Trying to access the admin console was met with slow response and repeated disconnections. I tried clearing the NVRAM but it was a fruitless effort. It took a complete reinstall of the firmware to restore functionality but I’m not confident in the router’s stability whatsoever.

NETGEAR R7000 Nighthawk’s UPNP issue with TitanFall 2 & multiple consoles

My brother and I were unable to play TitanFall 2 together without one of us failing to connect to the match. We never had issues with other titles such as Call of Duty: Black Ops 3 or Overwatch so I didn’t put much stock into it being a router issue. 

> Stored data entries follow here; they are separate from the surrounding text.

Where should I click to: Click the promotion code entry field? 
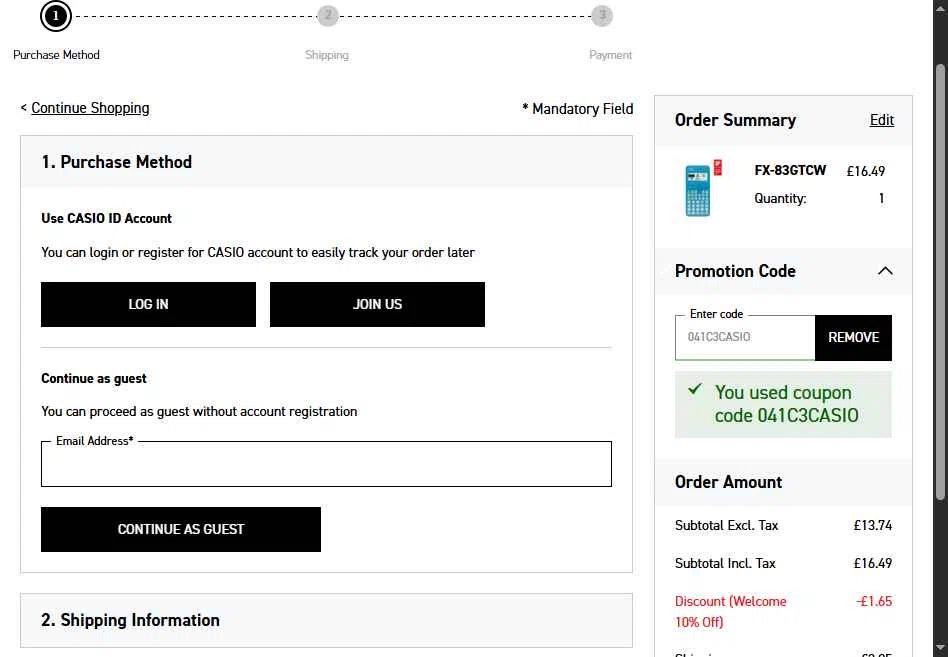click(x=745, y=337)
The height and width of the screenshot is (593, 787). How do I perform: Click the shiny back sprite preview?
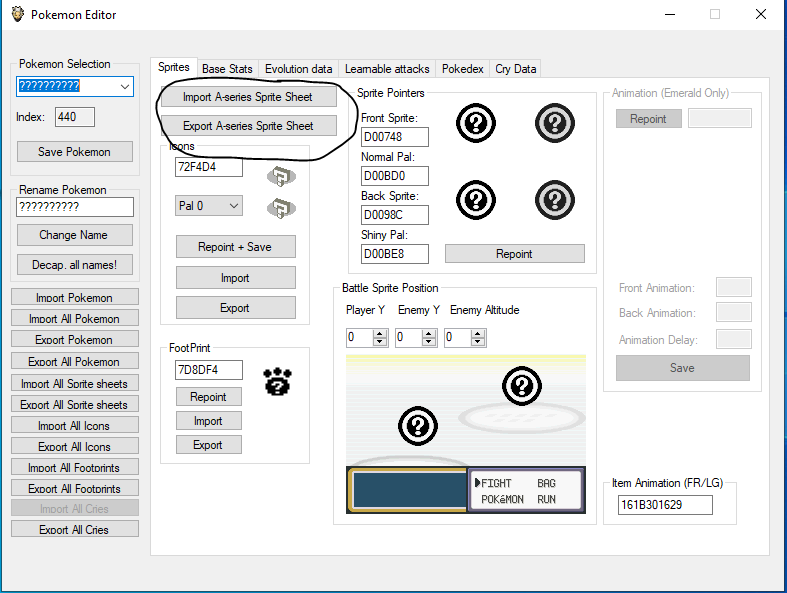click(x=554, y=199)
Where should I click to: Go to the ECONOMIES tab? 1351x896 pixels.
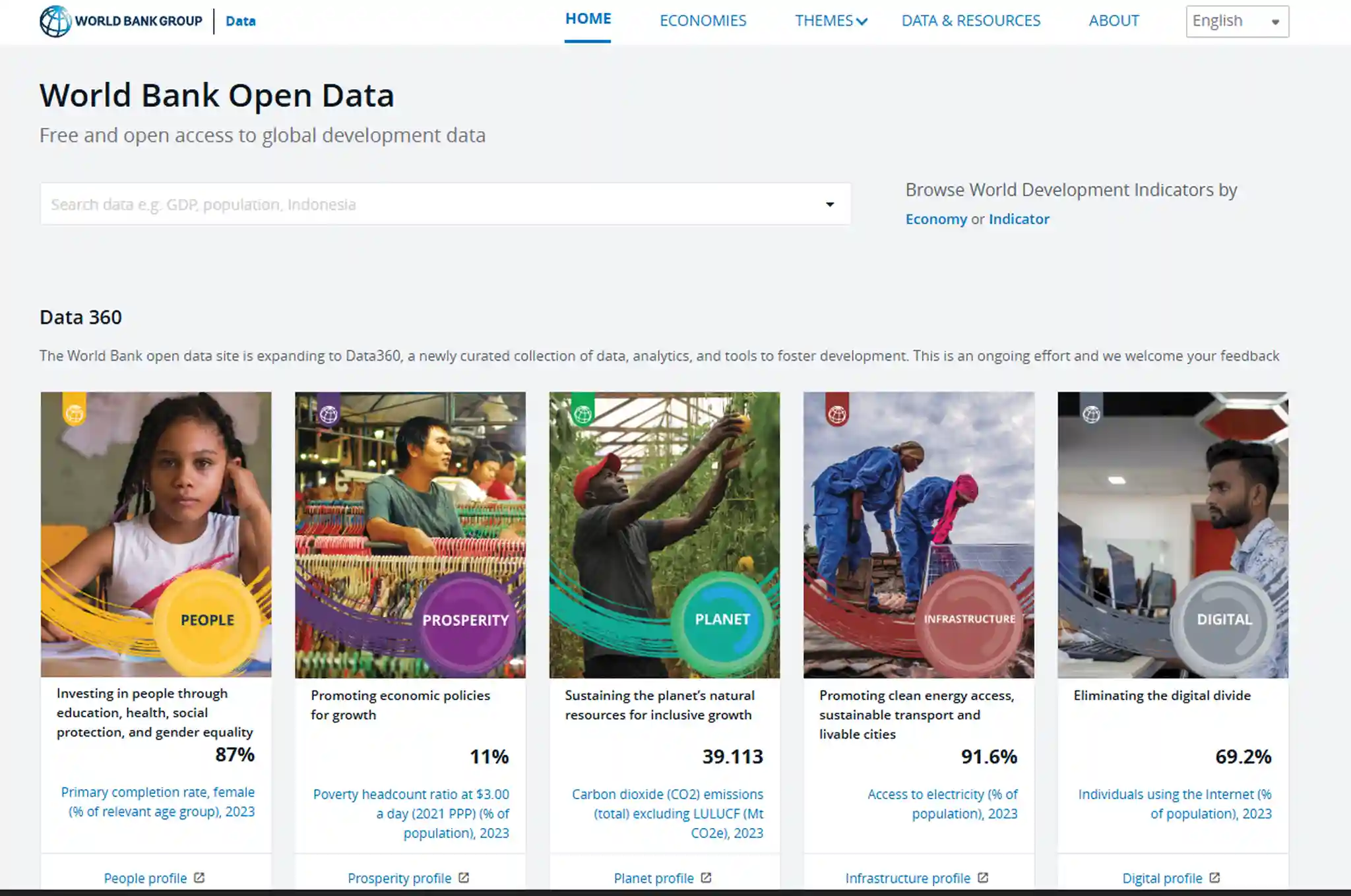[x=703, y=21]
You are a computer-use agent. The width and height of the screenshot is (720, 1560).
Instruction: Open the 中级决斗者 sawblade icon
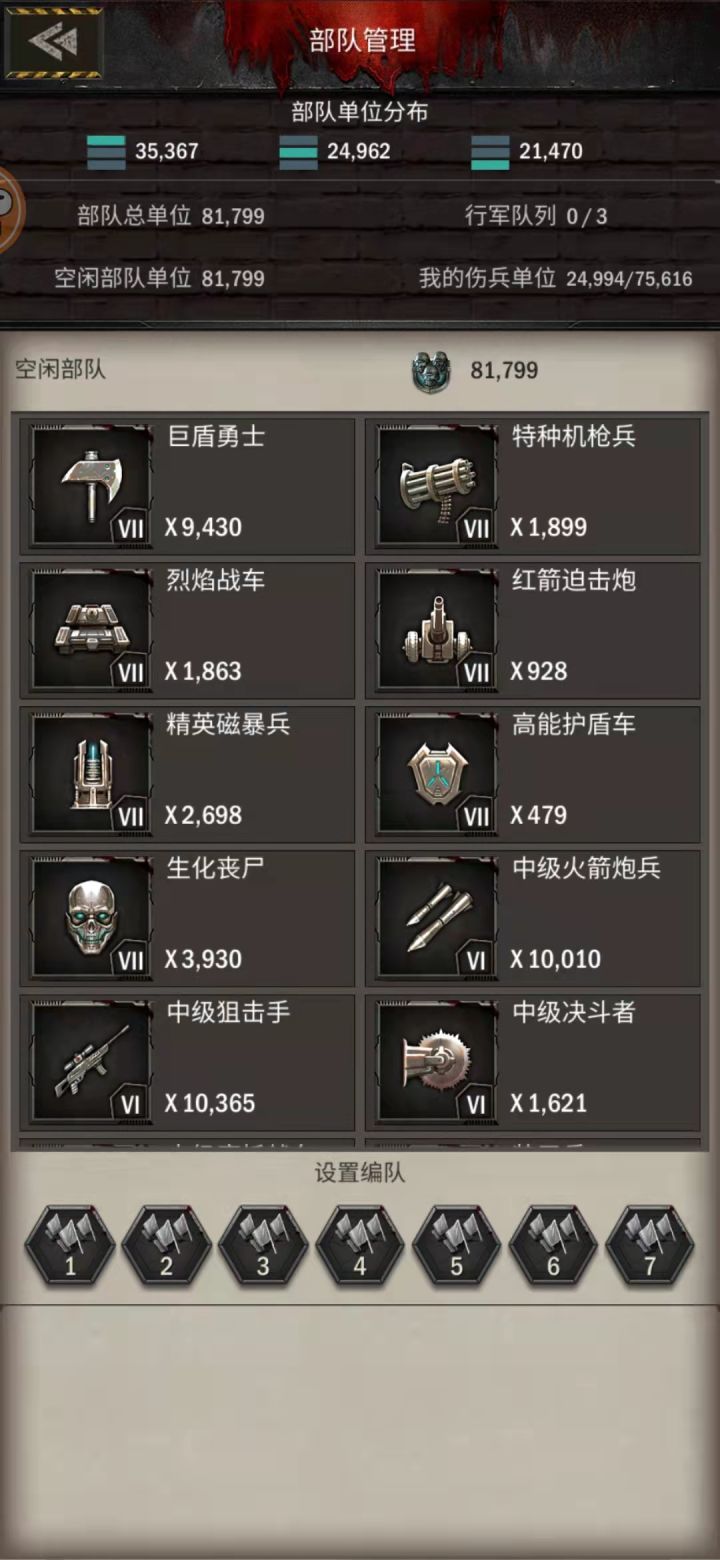437,1062
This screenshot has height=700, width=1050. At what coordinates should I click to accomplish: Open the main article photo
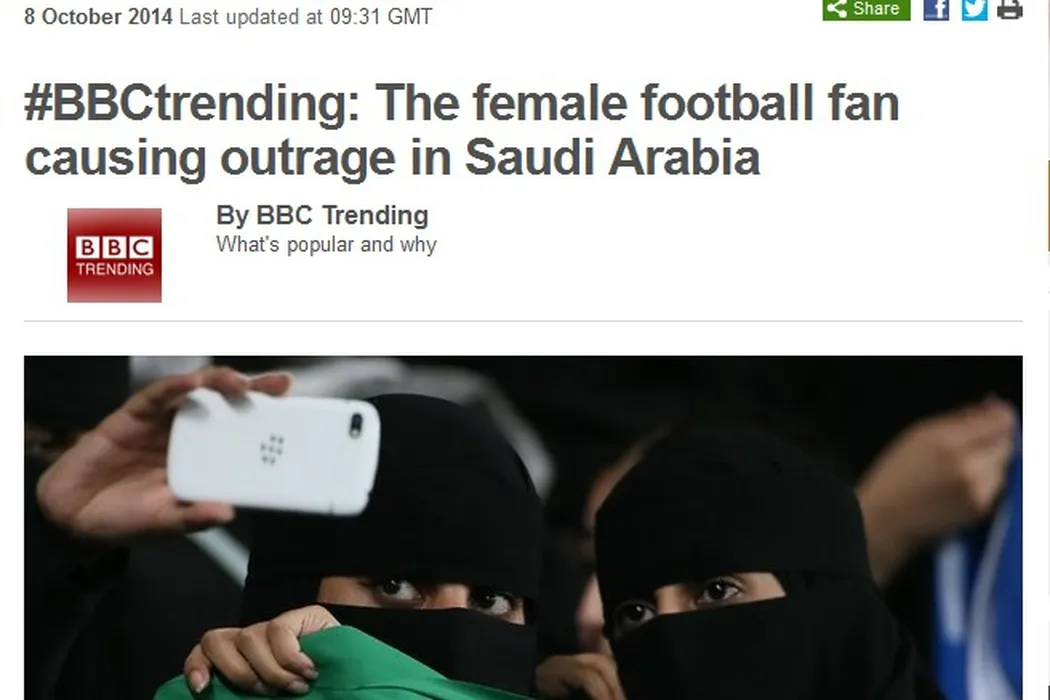(x=523, y=528)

I found suggestions to reduce the “NAT Filtering” from “Secured” to “Open” and sure enough that allowed the two consoles to join games without a fuss. This revelation points to the possibility of the router not opening ports properly through UPNP. I conducted a Google search to include the words “titanfall 2 upnp 2 consoles nighthawk” which produced a couple of threads from the official forums including “Matchmaking with another player on the same Local Area Network” where people narrowed it down to a Nighthawk issue. Ten there is this other thread where a forum member detailed the fact that TitanFall 2’s multiplayer works by “registering external IP addresses as opposed to just using port mappings“. Isn’t that just grand? It doesn’t even bother trying to work via UPNP.

Welcome Back ASUS

Despite TitanFall 2’s shortcomings, I need a router that’s flexible enough to deal with said shortcomings. I also need a router that works reliably which is why I’m happy to welcome the ASUS RT-N66U as top dog in my network.

I’m loving my time with The Last Guardian. Trico is a delight to interact with and I’m continually amazed by how lifelike he reacts.

Along with the usual, I returned to Overwatch to do my placement matches for season 3. Going solo is such a fruitless and empty experience. I don’t even get upset over losses due to questionable hero picks; it’s just part of the crapshoot. I placed 2911.